━━━━━ Text segment

1st Edition
by Alexandra Brewis (Author), Amber Wutich (Author)
How well-intentioned public health efforts can be unwitting but powerful drivers of stigma.
Stigma
is a dehumanizing process, a method of shaming and blaming that is
embedded in our beliefs about who does and does not have value within
society. In Lazy, Crazy, and Disgusting, medical anthropologists
Alexandra Brewis and Amber Wutich explore another side of the issue: the
startling fact that well-intentioned public health campaigns can create
new and sometimes damaging stigma, even when they are successful.
Brewis
and Wutich present a novel, synthetic argument about how stigmas act as
a massive driver of global disease and suffering, killing or sickening
billions every year. They focus on three of the most complex,
difficult-to-fix global health efforts: bringing sanitation to all,
treating mental illness, and preventing obesity. They explain how and
why humans so readily stigmatize, how this derails ongoing public health
efforts, and why this process invariably hurts people who are already
at risk. They also explore how new stigmas enter global health so easily
and consider why destigmatization is so very difficult. Finally, the
book offers potential solutions that may be able to prevent, challenge,
and fix stigma. Stigma elimination, Brewis and Wutich conclude, must be
recognized as a necessary and core component of all global health
efforts.
Drawing on the authors' keen observations and decades of fieldwork, Lazy, Crazy, and Disgusting combines
a wide array of ethnographic evidence from around the globe to
demonstrate conclusively how stigma undermines global health's basic
goals to create both health and justice.

━━━━━━━━━━

Exercise prompt – Please quote the book description word for word, starting at "1st Edition" and ending at "drivers of stigma.". The data after the book description is not needed.

━━━━━ Given information

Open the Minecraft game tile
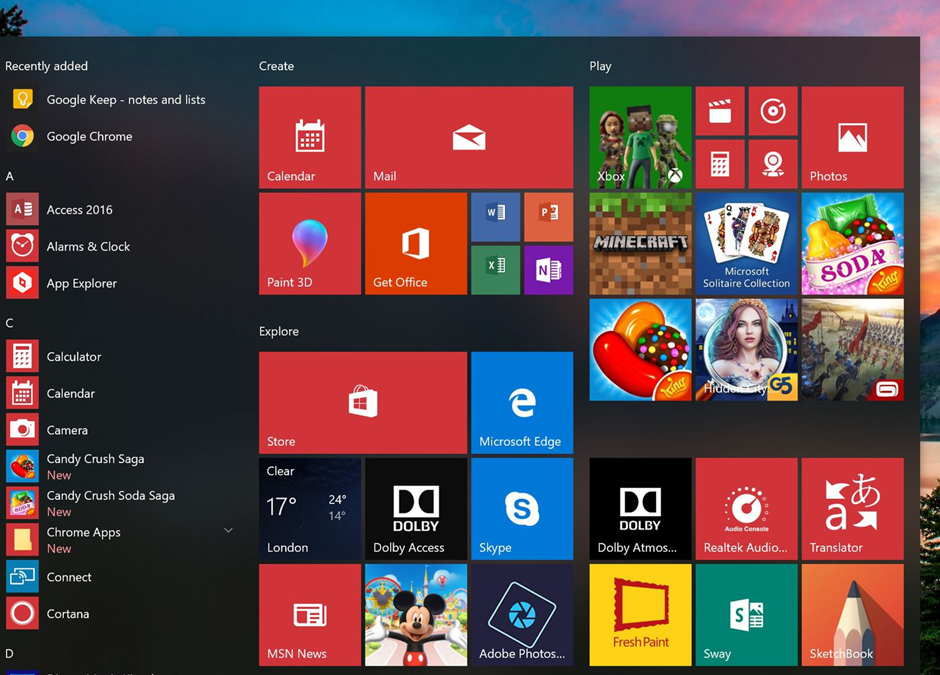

━━━━━━━━━━

Task output –
1st Edition
by Alexandra Brewis (Author), Amber Wutich (Author)
How well-intentioned public health efforts can be unwitting but powerful drivers of stigma.